RD-180's long goodbye

The launch Tuesday morning was the end of an era born in the 1990s when US government policy allowed Lockheed Martin, the original developer of the Atlas V, to use Russian rocket engines during its first stage. There was a widespread sentiment in the first decade after the fall of the Soviet Union that the United States and other Western nations should partner with Russia to keep the country's aerospace workers employed and prevent "rogue states" like Iran or North Korea from hiring them. At the time, the Pentagon was procuring new rockets to replace legacy versions of the Atlas, Delta, and Titan rocket families, which had been in service since the late 1950s or early 1960s.
Ultimately, the Air Force chose Lockheed Martin's Atlas V and Boeing's Delta IV rocket for development in 1998. The Atlas V, with its Russian main engine, was somewhat less expensive than the Delta IV and the more successful of the two designs. After Tuesday's launch, 15 more Atlas V rockets are booked to fly payloads for commercial customers and NASA, mainly for Amazon's Kuiper network and Boeing's Starliner crew spacecraft. The 45th and final Delta IV launch occurred in April. Boeing and Lockheed Martin merged their rocket divisions in 2006 to form a 50-50 joint venture named United Launch Alliance, which became the sole contractor certified to carry large US military satellites to orbit until SpaceX started launching national security missions in 2018. SpaceX filed a lawsuit in 2014 to protest the Air Force's decision to award ULA a multibillion-dollar sole-source contract for 36 Atlas V and Delta IV rocket booster cores. The litigation started soon after Russia's military occupation and annexation of Crimea, which prompted US government sanctions on prominent Russian government officials, including Dmitry Rogozin, then Russia's deputy prime minister and later the head of Russia's space agency. Rogozin, known for his bellicose but usually toothless rhetoric, threatened to halt exports of RD-180 engines for US military missions on the Atlas V. That didn't happen until Russia finally stopped engine exports to the United States in 2022, following its full-scale invasion of Ukraine.

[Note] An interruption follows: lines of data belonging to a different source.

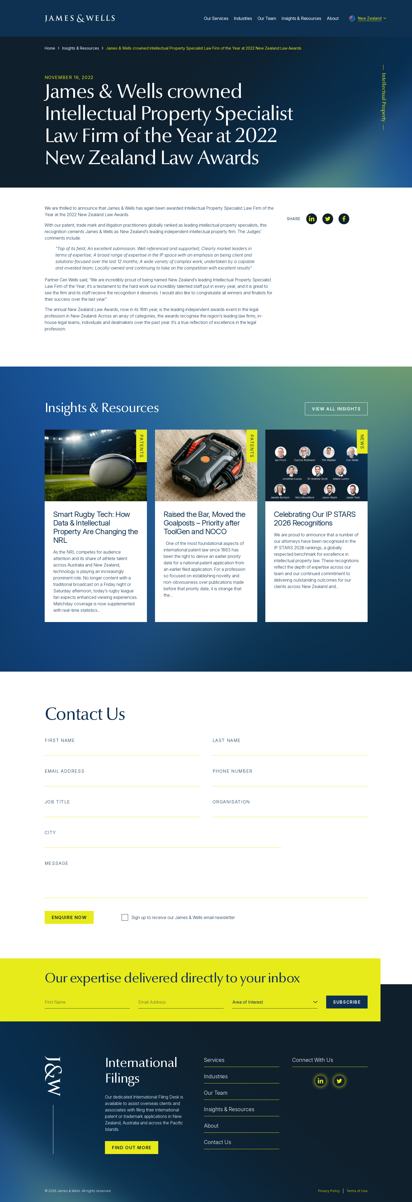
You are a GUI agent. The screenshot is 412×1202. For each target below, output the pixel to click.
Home (50, 48)
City (50, 832)
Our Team (267, 18)
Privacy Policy (329, 1191)
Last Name (227, 740)
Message (57, 863)
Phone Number (233, 771)
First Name (60, 740)
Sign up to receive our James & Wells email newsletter (178, 917)
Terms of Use (357, 1191)
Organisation (231, 801)
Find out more (132, 1147)
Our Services (216, 18)
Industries (243, 18)
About (333, 18)
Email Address (65, 771)
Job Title (57, 801)
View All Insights (336, 409)
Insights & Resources (301, 18)
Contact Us (217, 1142)
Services (214, 1060)
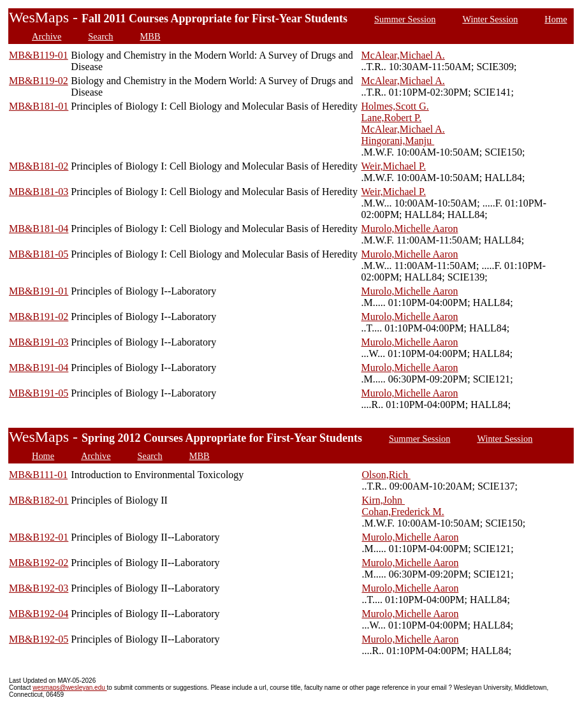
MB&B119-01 (38, 55)
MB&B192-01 (38, 537)
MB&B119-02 (38, 80)
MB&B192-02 (38, 562)
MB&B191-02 (38, 316)
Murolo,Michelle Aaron (409, 228)
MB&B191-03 (38, 342)
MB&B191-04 (38, 367)
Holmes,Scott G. (395, 106)
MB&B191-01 (38, 291)
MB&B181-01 (38, 106)
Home (555, 19)
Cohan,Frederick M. (402, 511)
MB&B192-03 (38, 588)
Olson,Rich (385, 474)
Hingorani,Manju (398, 140)
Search (100, 36)
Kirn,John (383, 500)
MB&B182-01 (38, 500)
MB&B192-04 (38, 613)
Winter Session (490, 19)
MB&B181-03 (38, 191)
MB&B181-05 (38, 254)
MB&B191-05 (38, 393)
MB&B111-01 (38, 474)
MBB (150, 36)
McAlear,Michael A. (403, 55)
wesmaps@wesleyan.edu (69, 687)
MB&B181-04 (38, 228)
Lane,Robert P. (391, 117)
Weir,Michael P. (393, 166)
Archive (46, 36)
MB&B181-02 (38, 166)
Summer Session (404, 19)
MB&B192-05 (38, 639)
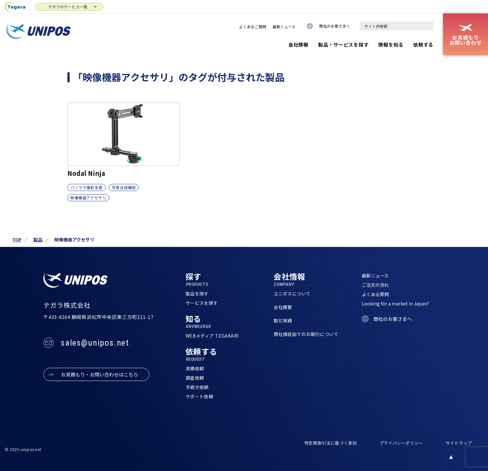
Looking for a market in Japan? (395, 303)
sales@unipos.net (95, 343)
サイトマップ (459, 443)
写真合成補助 (124, 187)
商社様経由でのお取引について (306, 334)
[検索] (425, 26)
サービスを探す (202, 303)
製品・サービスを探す (343, 44)
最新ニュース (284, 26)
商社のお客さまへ (328, 26)
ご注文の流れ (375, 285)
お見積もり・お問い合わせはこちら (99, 374)
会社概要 (283, 307)
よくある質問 (375, 294)
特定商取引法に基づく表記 (330, 443)
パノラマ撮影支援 (86, 187)
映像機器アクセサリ (88, 197)
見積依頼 (195, 368)
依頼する (423, 44)
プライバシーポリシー (401, 443)
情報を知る (391, 44)
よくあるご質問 (252, 26)
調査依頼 (195, 378)
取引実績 (283, 320)
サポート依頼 (200, 396)
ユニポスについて (292, 293)
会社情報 (298, 44)
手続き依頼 (197, 387)
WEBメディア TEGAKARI (212, 335)
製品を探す (197, 293)
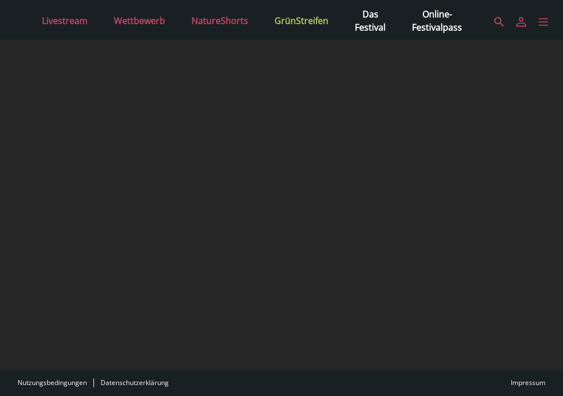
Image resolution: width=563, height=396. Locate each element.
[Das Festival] (370, 20)
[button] (543, 22)
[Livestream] (65, 20)
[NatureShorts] (219, 20)
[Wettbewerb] (139, 20)
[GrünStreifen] (301, 20)
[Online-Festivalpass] (437, 20)
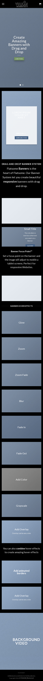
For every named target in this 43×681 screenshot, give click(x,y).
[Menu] (3, 4)
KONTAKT (21, 673)
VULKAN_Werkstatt (27, 678)
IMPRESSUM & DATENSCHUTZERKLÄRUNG (21, 676)
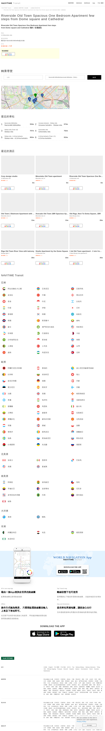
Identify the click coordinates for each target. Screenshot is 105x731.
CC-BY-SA (66, 108)
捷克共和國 (85, 685)
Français (59, 669)
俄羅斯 (79, 690)
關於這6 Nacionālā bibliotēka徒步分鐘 (12, 40)
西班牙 (48, 686)
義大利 (98, 686)
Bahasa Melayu (80, 667)
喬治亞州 (78, 679)
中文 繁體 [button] (101, 3)
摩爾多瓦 (61, 688)
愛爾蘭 (88, 686)
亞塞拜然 (63, 679)
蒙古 (76, 681)
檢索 (94, 77)
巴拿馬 (94, 690)
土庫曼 (70, 683)
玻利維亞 (54, 692)
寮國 (62, 681)
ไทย (73, 667)
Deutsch (66, 669)
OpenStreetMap (53, 108)
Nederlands (47, 671)
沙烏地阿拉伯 (54, 683)
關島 (51, 694)
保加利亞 (74, 685)
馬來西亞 (91, 681)
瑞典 (50, 690)
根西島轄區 (66, 686)
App (94, 3)
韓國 (53, 681)
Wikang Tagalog (51, 669)
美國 (98, 690)
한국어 (69, 667)
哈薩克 (58, 681)
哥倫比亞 (64, 692)
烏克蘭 (74, 690)
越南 (83, 683)
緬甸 (72, 681)
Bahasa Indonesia (90, 667)
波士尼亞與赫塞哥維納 (59, 685)
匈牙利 (76, 686)
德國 (90, 685)
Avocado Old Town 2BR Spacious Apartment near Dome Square (62, 214)
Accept (89, 725)
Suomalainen (84, 669)
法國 (56, 686)
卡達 (48, 683)
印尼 (87, 679)
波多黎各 (71, 692)
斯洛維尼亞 (55, 690)
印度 (95, 679)
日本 (45, 681)
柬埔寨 (49, 681)
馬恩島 (93, 686)
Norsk (91, 669)
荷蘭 (79, 688)
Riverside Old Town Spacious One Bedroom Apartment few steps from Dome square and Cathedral (47, 17)
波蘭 (87, 688)
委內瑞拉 (95, 692)
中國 (73, 679)
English (51, 667)
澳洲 (47, 694)
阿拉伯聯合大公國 (48, 679)
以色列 (91, 679)
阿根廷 (49, 692)
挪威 (83, 688)
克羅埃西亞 (82, 686)
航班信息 (87, 3)
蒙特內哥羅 (68, 688)
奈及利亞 (73, 694)
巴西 (91, 692)
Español (71, 669)
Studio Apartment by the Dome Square (52, 251)
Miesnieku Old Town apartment (49, 176)
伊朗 (99, 679)
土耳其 (75, 683)
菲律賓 (96, 681)
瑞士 (79, 685)
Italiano (77, 669)
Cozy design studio (9, 176)
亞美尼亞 (56, 679)
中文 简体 (63, 667)
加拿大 (84, 690)
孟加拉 (68, 679)
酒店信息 (79, 3)
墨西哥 (89, 690)
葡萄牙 (91, 688)
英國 (60, 686)
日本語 (45, 667)
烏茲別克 (88, 683)
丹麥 (94, 685)
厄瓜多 (76, 692)
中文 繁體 (56, 667)
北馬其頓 (74, 688)
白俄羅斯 (68, 690)
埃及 (62, 694)
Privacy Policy (81, 721)
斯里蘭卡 (67, 681)
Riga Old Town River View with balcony (17, 251)
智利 (60, 692)
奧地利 (50, 685)
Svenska (96, 669)
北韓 (93, 683)
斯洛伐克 (62, 690)
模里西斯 (67, 694)
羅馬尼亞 (97, 688)
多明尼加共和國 (84, 692)
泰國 (66, 683)
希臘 (71, 686)
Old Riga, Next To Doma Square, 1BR (85, 214)
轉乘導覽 (71, 3)
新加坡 (61, 683)
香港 (83, 679)
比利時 (68, 685)
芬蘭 (52, 686)
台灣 (80, 683)
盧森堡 (49, 688)
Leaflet (45, 108)
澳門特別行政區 (83, 681)
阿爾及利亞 (57, 694)
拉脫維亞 (54, 688)
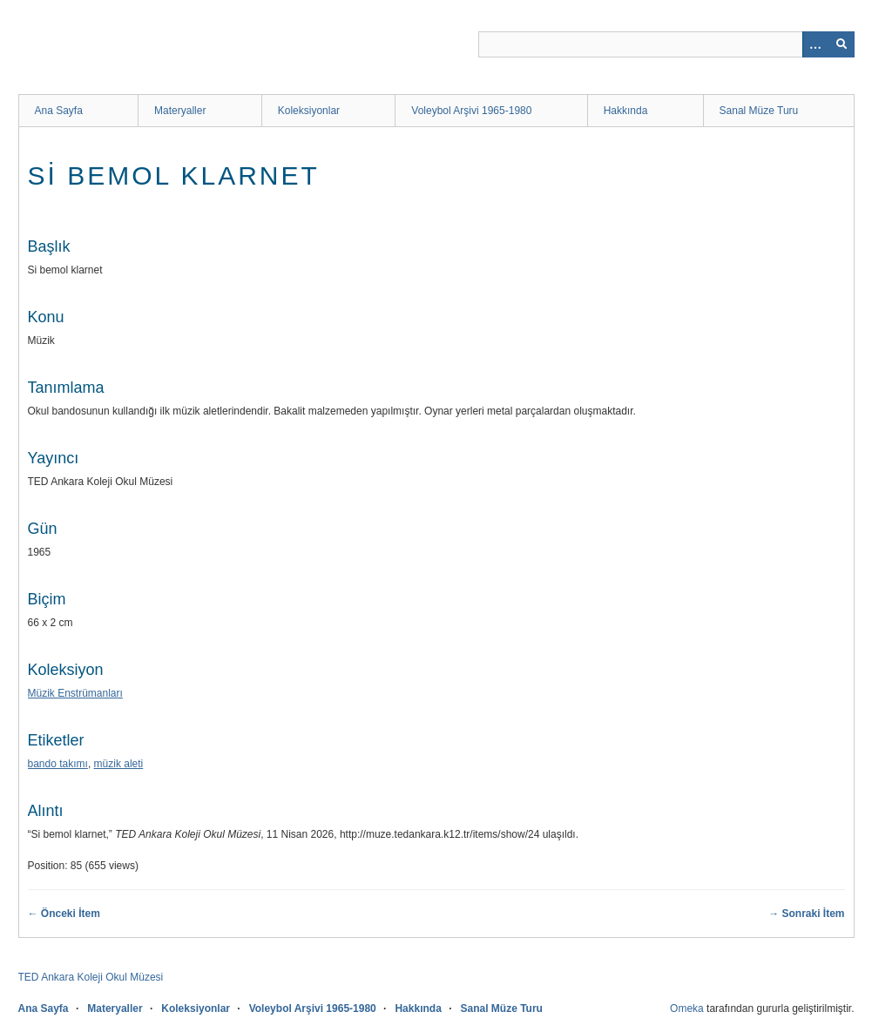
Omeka (687, 1008)
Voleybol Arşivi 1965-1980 (471, 111)
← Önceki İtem (64, 913)
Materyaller (180, 111)
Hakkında (626, 111)
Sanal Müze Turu (759, 111)
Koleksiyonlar (309, 111)
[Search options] (815, 44)
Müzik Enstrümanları (75, 693)
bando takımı (58, 764)
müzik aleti (119, 764)
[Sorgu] (666, 44)
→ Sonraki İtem (806, 913)
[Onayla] (841, 44)
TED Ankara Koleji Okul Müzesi (91, 977)
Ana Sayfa (59, 111)
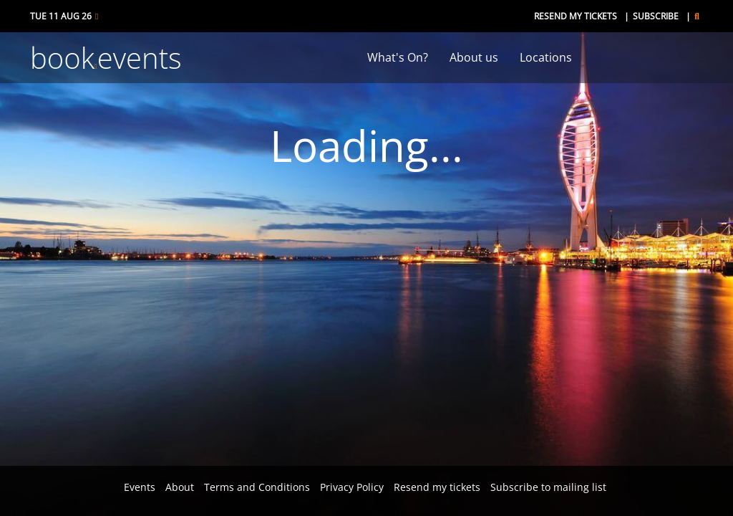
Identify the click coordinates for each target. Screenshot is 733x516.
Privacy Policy (352, 487)
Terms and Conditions (257, 487)
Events (139, 487)
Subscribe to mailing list (548, 487)
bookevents (106, 57)
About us (474, 57)
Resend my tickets (575, 16)
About (179, 487)
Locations (546, 57)
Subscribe (656, 16)
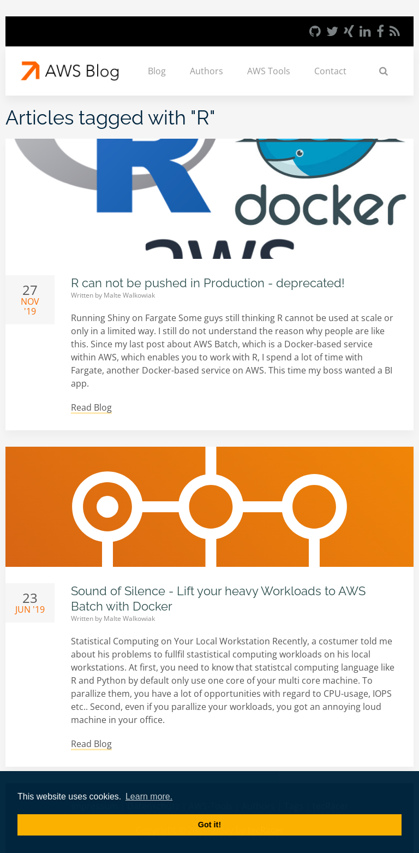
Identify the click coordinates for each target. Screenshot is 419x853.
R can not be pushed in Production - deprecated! (208, 283)
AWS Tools (268, 71)
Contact (330, 71)
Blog (157, 71)
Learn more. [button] (148, 796)
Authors (206, 71)
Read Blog (91, 407)
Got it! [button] (209, 824)
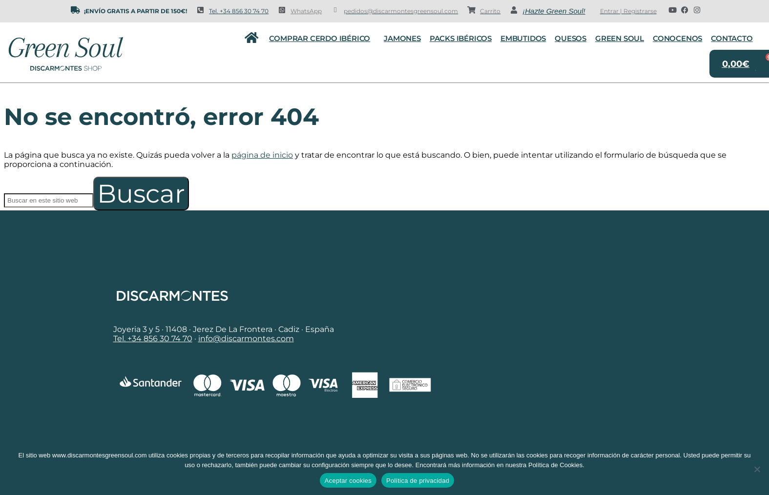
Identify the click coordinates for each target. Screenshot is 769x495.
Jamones (402, 38)
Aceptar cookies (348, 480)
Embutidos (523, 38)
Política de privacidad (417, 480)
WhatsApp (306, 11)
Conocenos (677, 38)
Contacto (731, 38)
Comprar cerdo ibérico (322, 38)
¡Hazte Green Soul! (553, 11)
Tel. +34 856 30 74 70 (239, 11)
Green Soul (619, 38)
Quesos (570, 38)
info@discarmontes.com (246, 338)
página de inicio (262, 155)
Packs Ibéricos (461, 38)
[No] (757, 469)
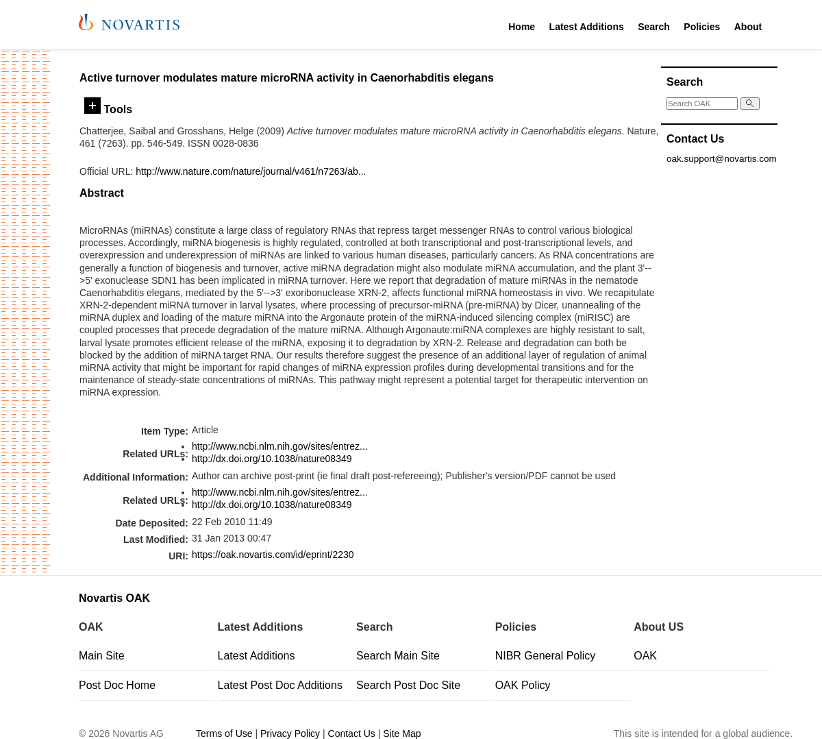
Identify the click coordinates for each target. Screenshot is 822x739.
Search (654, 26)
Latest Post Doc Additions (280, 685)
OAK (645, 656)
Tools (108, 109)
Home (521, 26)
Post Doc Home (117, 685)
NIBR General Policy (545, 656)
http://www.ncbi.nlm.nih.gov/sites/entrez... (280, 446)
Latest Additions (586, 26)
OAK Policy (523, 685)
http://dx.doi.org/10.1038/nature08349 (272, 458)
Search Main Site (398, 656)
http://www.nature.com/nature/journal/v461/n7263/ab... (251, 171)
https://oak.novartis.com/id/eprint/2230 (273, 554)
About (748, 26)
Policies (702, 26)
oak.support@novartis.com (722, 159)
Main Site (102, 656)
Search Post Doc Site (408, 685)
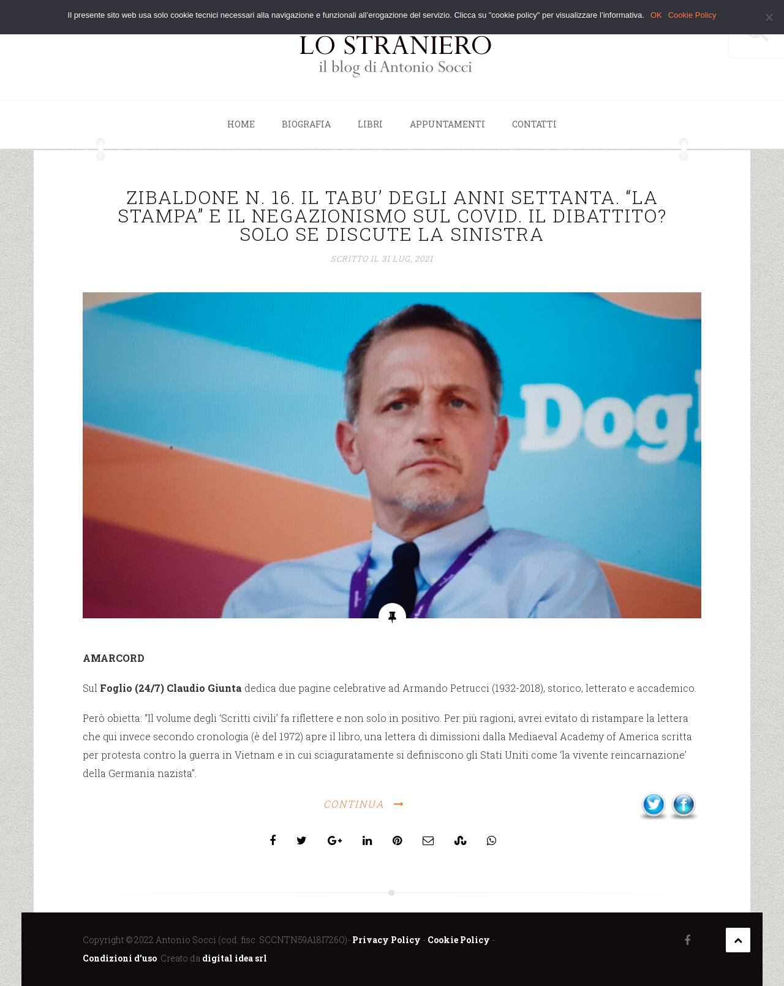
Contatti (534, 124)
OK (656, 15)
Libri (370, 124)
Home (241, 124)
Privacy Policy (386, 940)
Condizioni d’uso (120, 958)
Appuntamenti (447, 124)
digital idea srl (234, 958)
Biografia (306, 124)
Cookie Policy (459, 940)
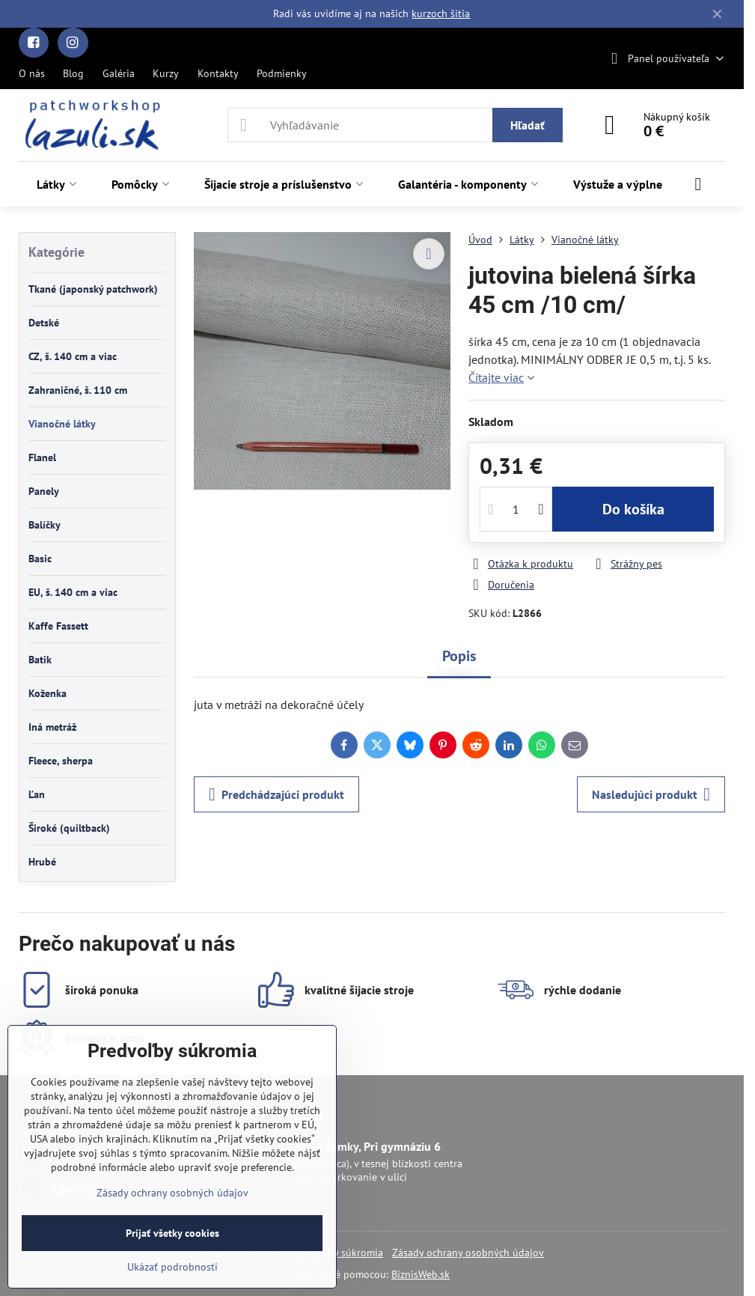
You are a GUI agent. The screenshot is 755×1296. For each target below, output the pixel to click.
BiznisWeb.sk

At that point, ULA already had all the engines it needed to fly out all of its remaining Atlas V rockets. This export ban had a larger effect on Northrop Grumman's Antares rocket, which also used Russian engines, forcing the development of a brand new first stage booster with US engines. The SpaceX lawsuit, Russia's initial military incursions into Ukraine in 2014, and the resulting sanctions marked the beginning of the end for the Atlas V rocket and ULA's use of the Russian RD-180 engine. The dual-nozzle RD-180, made by a Russian company named NPO Energomash, consumes kerosene and liquid oxygen propellants and generates 860,000 pounds of thrust at full throttle.
Energomash exported the final batch of RD-180s to the United States in 2021, bringing the total number of deliveries to 122 engines. In the initial bulk order, each RD-180 engine was priced at approximately $10 million per unit. Energomash produced a few more RD-180s for ground testing in Russia, and those were never sent to the United States. Six RD-180 engines flew on Lockheed Martin's Atlas III rocket, which retired in 2005, and the rest have powered Atlas Vs into space. The RD-180 engine never failed on a US military launch, and its only blemish across its entire flight history was a relatively slight performance shortfall on a commercial Atlas V launch in 2016. ULA has 15 more RD-180 engines in its inventory to cover the remaining backlog of Atlas V missions, which will likely stretch over the rest of the 2020s.

An all-American era

With the US military's reliance on Russian rocket engines no longer politically tenable, and SpaceX ready to launch military satellites at lower cost with an all-American, partially reusable rocket, ULA announced the development of a new launch vehicle named Vulcan in 2015. In that year's National Defense Authorization Act, Congress required the Air Force to transition off of the RD-180 engine, prompting a rush of Pentagon contracts to help fund new development of US rocket engines. The military opened its military launch contracts for competition, and SpaceX started winning deals to launch GPS navigation satellites, spy platforms, and other national security payloads. In 2020, the Pentagon announced a bulk purchase of dozens of launches from ULA, with its new Vulcan rocket, and from SpaceX, with its Falcon 9 and Falcon Heavy launchers. But the Vulcan rocket's first launch slipped several years, mainly due to delays with its BE-4 main engine, made by Blue Origin, Jeff Bezos' space company. This led the Space Force, which took over launch contracting from the Air Force, to award a larger share of launch deals to SpaceX than originally planned. The mission that launched Tuesday, known as USSF-51, also moved off of the Vulcan rocket and onto an Atlas V flight due to Vulcan delays. “The Atlas family of rockets has played a pivotal role in the advancement of national security and space superiority since the 1950s,” said Tory Bruno, ULA’s president and CEO, in a statement. “Although today marks the final liftoff of a national security space mission aboard an Atlas rocket, we look forward to extending a legacy of outstanding teamwork and collaboration with the US Space Force as we launch future missions for our national security partners aboard the Vulcan rocket.” The Vulcan rocket successfully launched on its first test flight on January 8 and is scheduled to fly again in mid-September on a second test flight. If that launch goes as well as the first one, the Space Force could certify the Vulcan rocket to begin launching actual payloads for the military by the end of this year. Meanwhile, Blue Origin is nearing the finish line in the development of its heavy-lift rocket, the New Glenn, which could launch for the first time later this year. Once Blue Origin strings together a series of successful New Glenn launches, it will also be eligible to compete with ULA and SpaceX for at least some national security launch contacts.